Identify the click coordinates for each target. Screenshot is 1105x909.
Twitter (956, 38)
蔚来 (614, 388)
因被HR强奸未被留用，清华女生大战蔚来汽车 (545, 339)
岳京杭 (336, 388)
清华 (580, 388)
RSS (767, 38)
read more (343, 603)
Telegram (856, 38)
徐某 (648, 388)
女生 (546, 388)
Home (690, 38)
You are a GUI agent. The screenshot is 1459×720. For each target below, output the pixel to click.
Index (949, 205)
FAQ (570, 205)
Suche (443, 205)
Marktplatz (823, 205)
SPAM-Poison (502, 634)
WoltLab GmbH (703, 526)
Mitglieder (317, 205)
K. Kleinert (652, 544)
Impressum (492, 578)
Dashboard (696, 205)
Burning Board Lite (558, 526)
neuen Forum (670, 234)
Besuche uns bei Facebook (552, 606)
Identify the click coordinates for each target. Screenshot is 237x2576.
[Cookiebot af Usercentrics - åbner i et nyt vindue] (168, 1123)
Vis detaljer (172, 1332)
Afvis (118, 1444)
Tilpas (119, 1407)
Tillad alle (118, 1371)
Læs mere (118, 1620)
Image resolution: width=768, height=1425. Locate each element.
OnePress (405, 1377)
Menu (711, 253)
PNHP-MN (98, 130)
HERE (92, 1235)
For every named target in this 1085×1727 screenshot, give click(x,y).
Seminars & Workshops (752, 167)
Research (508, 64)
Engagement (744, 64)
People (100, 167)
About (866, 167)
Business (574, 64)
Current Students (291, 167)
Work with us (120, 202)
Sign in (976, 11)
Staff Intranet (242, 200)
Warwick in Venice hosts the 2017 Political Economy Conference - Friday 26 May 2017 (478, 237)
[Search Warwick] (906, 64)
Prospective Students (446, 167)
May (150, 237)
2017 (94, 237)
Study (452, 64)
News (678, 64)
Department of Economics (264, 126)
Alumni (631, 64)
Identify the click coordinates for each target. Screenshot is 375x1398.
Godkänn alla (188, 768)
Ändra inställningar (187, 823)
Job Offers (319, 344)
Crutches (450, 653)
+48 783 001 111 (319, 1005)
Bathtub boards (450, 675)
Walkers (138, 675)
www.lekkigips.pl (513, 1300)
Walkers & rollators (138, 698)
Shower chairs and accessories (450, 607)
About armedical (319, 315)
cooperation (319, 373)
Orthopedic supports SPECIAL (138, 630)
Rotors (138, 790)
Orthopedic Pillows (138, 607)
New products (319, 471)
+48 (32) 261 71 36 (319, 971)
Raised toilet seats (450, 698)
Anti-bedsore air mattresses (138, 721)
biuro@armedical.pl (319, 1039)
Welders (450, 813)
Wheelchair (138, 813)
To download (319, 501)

________________________________________

Reproduce every line of the items above, swapping each "Walkers" for "Walking frames" and leaving everything else unchanged.

Finished exercise
Identify the click coordinates for each target. Screenshot is 1105x909.
Twitter (956, 38)
蔚来 (614, 388)
因被HR强奸未被留用，清华女生大战蔚来汽车 (545, 339)
岳京杭 (336, 388)
清华 (580, 388)
RSS (767, 38)
read more (343, 603)
Telegram (856, 38)
徐某 (648, 388)
女生 (546, 388)
Home (690, 38)
You are a GUI agent. The screenshot is 1459×720. For each target below, output the pixel to click.
Index (949, 205)
FAQ (570, 205)
Suche (443, 205)
Marktplatz (823, 205)
SPAM-Poison (502, 634)
WoltLab GmbH (703, 526)
Mitglieder (317, 205)
K. Kleinert (652, 544)
Impressum (492, 578)
Dashboard (696, 205)
Burning Board Lite (558, 526)
neuen Forum (670, 234)
Besuche uns bei Facebook (552, 606)
Identify the click coordinates for each target. Screenshot is 237x2576.
[Cookiebot af Usercentrics - åbner i et nyt vindue] (168, 1123)
Vis detaljer (172, 1332)
Afvis (118, 1444)
Tilpas (119, 1407)
Tillad alle (118, 1371)
Læs mere (118, 1620)
Image resolution: width=768, height=1425. Locate each element.
OnePress (405, 1377)
Menu (711, 253)
PNHP-MN (98, 130)
HERE (92, 1235)
For every named target in this 1085×1727 screenshot, give click(x,y).
Seminars & Workshops (752, 167)
Research (508, 64)
Engagement (744, 64)
People (100, 167)
About (866, 167)
Business (574, 64)
Current Students (291, 167)
Work with us (120, 202)
Sign in (976, 11)
Staff Intranet (242, 200)
Warwick in Venice hosts the 2017 Political Economy Conference - Friday 26 May 2017 (478, 237)
[Search Warwick] (906, 64)
Prospective Students (446, 167)
May (150, 237)
2017 (94, 237)
Study (452, 64)
News (678, 64)
Department of Economics (264, 126)
Alumni (631, 64)
Identify the click coordinates for each target. Screenshot is 375x1398.
Godkänn alla (188, 768)
Ändra inställningar (187, 823)
Job Offers (319, 344)
Crutches (450, 653)
+48 783 001 111 (319, 1005)
Bathtub boards (450, 675)
Walking frames (138, 675)
www.lekkigips.pl (513, 1300)
Walking frames & rollators (138, 698)
Shower chairs and accessories (450, 607)
About armedical (319, 315)
cooperation (319, 373)
Orthopedic supports SPECIAL (138, 630)
Rotors (138, 790)
Orthopedic Pillows (138, 607)
New products (319, 471)
+48 (32) 261 71 36 (319, 971)
Raised toilet seats (450, 698)
Anti-bedsore air mattresses (138, 721)
biuro@armedical.pl (319, 1039)
Welders (450, 813)
Wheelchair (138, 813)
To download (319, 501)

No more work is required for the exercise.